PROBLEM TO WORK ON –
A verbatim transcript of the data that follows, free of images, is the expected result.

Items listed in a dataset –
* * * * * * * * *

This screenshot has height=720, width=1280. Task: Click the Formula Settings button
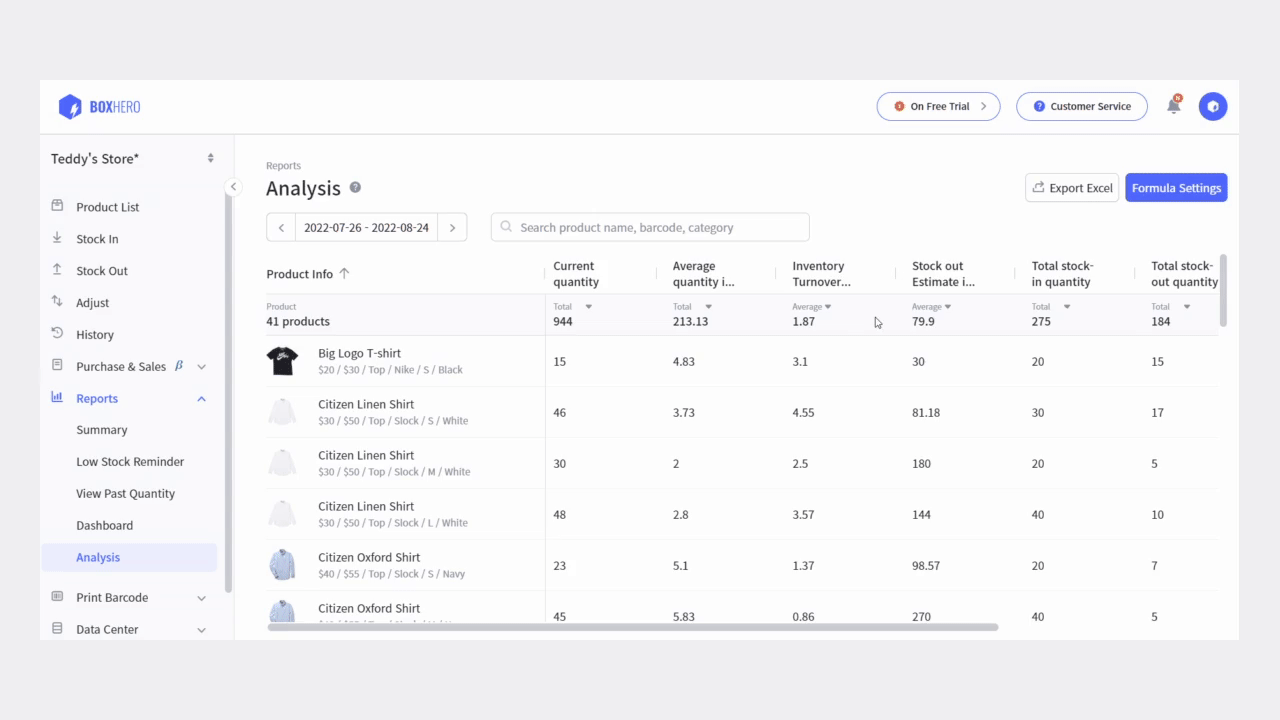(x=1176, y=187)
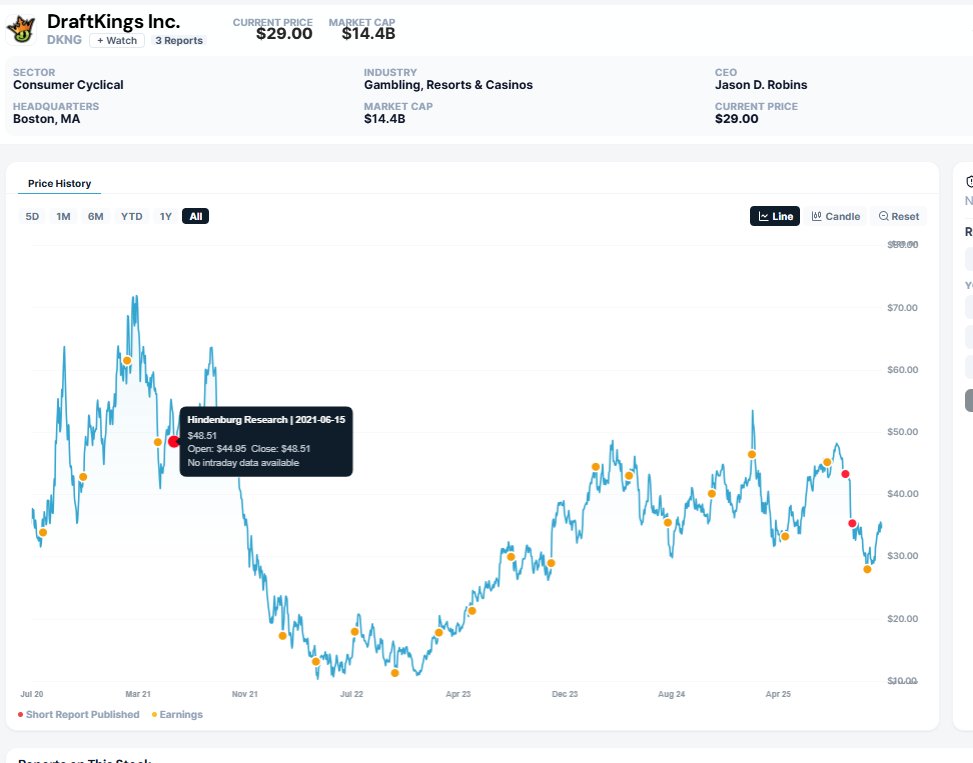Screen dimensions: 973x763
Task: Select the YTD time range
Action: (x=132, y=216)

* * * * * * * * *

SOLVED PROBLEM –
This screenshot has height=720, width=1280. Task: Click the Formula Settings button
(x=1176, y=187)
Screen dimensions: 973x763
Task: Select the YTD time range
Action: (x=132, y=216)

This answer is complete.